What we store, what we don't, and why.

Workspace data: therapist account (name, email, hashed password, role), workspace metadata, billing identifiers, and audit logs of administrative actions.

Patient data (controlled by the therapist): a minimal record — nickname, initials, and optional name / email / phone. Sensitive identifiers are encrypted at rest with AES-256-GCM. We deliberately do not ask for date of birth, diagnosis, or intake notes — those belong in your EHR.

Activity data: the structured responses your patient submits to a scale, worksheet, or exercise, and the computed score. We do not store free-text clinical notes.

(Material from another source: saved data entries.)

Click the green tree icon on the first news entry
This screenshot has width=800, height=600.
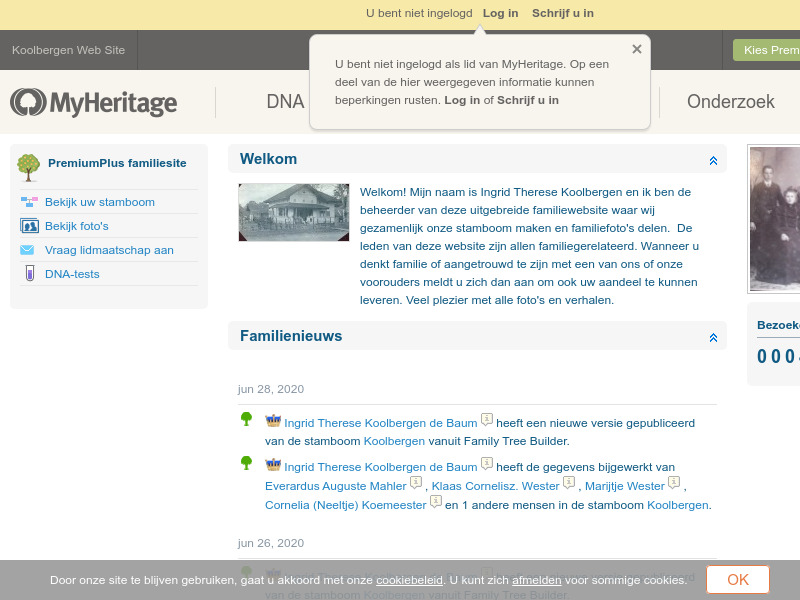coord(246,419)
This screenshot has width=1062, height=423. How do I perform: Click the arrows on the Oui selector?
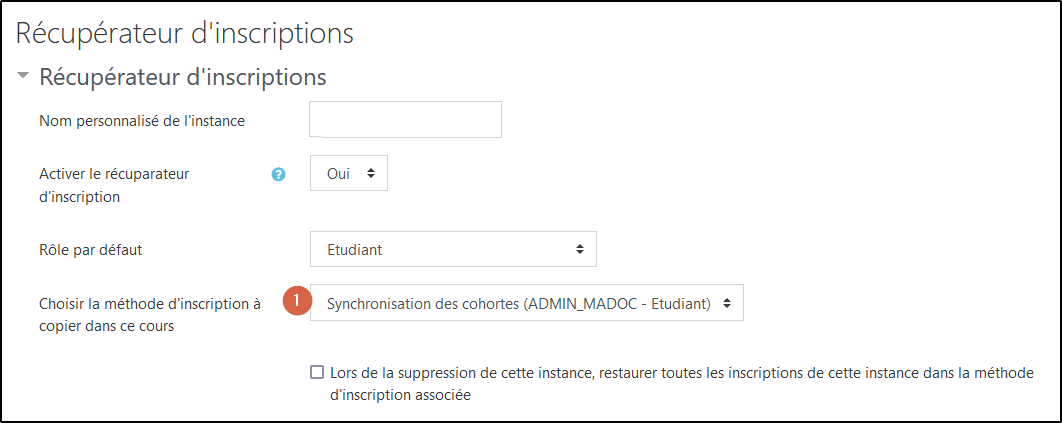[370, 173]
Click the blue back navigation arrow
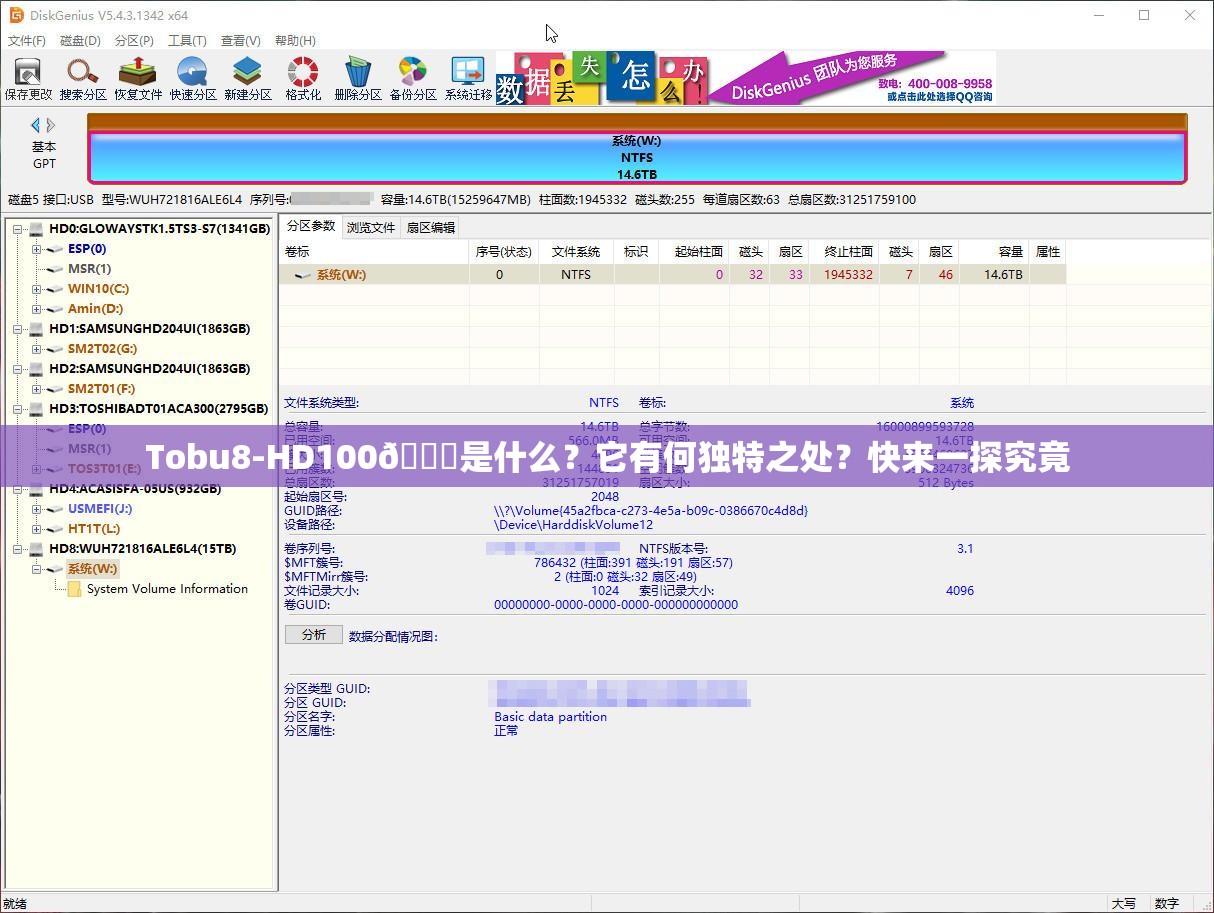The width and height of the screenshot is (1214, 913). coord(35,125)
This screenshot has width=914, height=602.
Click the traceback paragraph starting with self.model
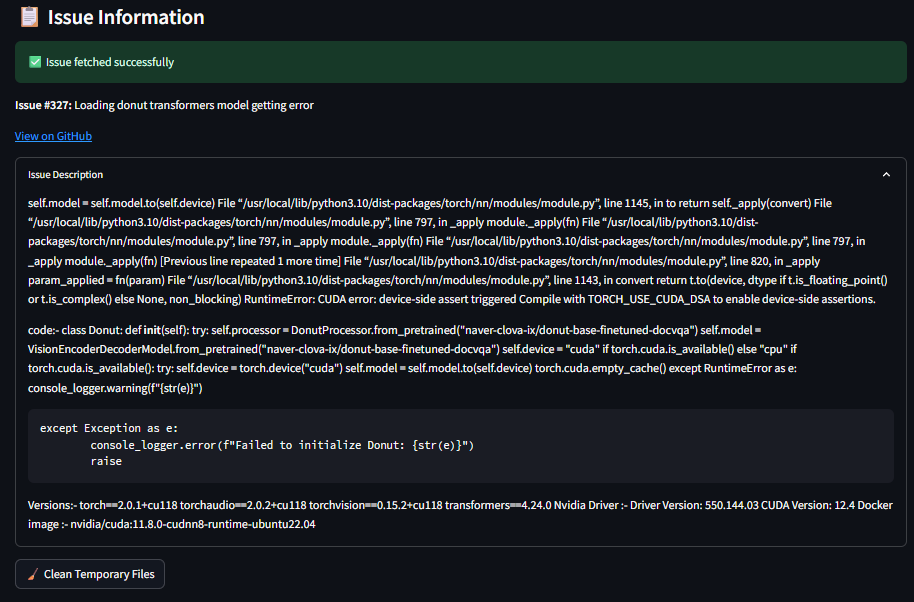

Ephemeral links (`/e/`): a 24-hour link the therapist can issue with explicit consent. Both the access and the underlying response data expire after 24 hours and are purged irreversibly by a scheduled job every 15 minutes. An audit record of the issuance remains, but contains no PHI.

Magic links (`/p/`): the access token expires and becomes single-use after submit. The clinical data itself is permanent and lives on the patient's profile inside the therapist's workspace.

Habit links (`/h/`): reusable for the duration the therapist sets (7–90 days depending on plan). Each entry is kept on the patient's habit timeline.

In transit: TLS 1.3 between every browser, our edge, and our database.

At rest: AES-256-GCM for sensitive patient identifiers and database-level encryption for the rest of the dataset, managed by our infrastructure provider.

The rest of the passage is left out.